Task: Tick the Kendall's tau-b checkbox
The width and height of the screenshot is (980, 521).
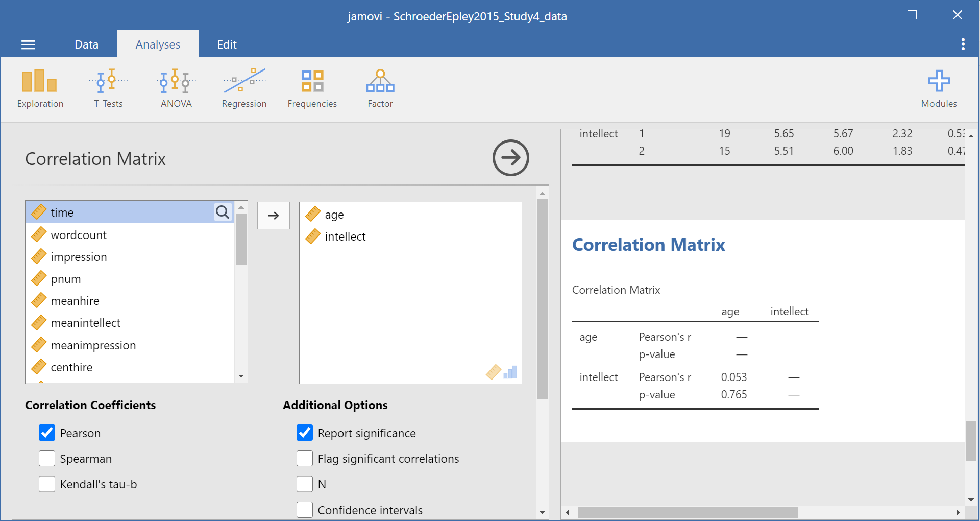Action: pos(47,484)
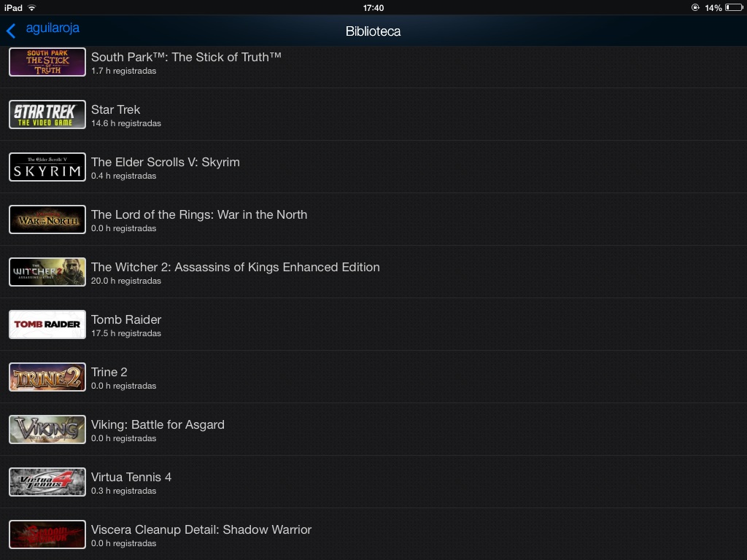747x560 pixels.
Task: Tap the Wi-Fi icon in status bar
Action: point(32,7)
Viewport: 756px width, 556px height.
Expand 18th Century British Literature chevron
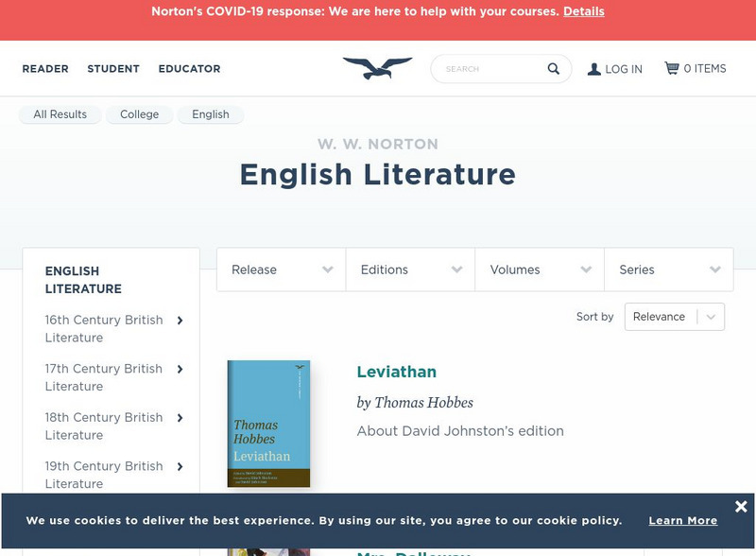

··········

TASK INSTRUCTIONS
Once the pictures are removed, output the remaining material exactly.

SOLUTION FOR THIS PROBLEM
Task: Tick the Kendall's tau-b checkbox
The width and height of the screenshot is (980, 521).
Action: pos(47,484)
747x560 pixels.
Task: Tap the Wi-Fi icon in status bar
Action: point(32,7)
Viewport: 756px width, 556px height.
Expand 18th Century British Literature chevron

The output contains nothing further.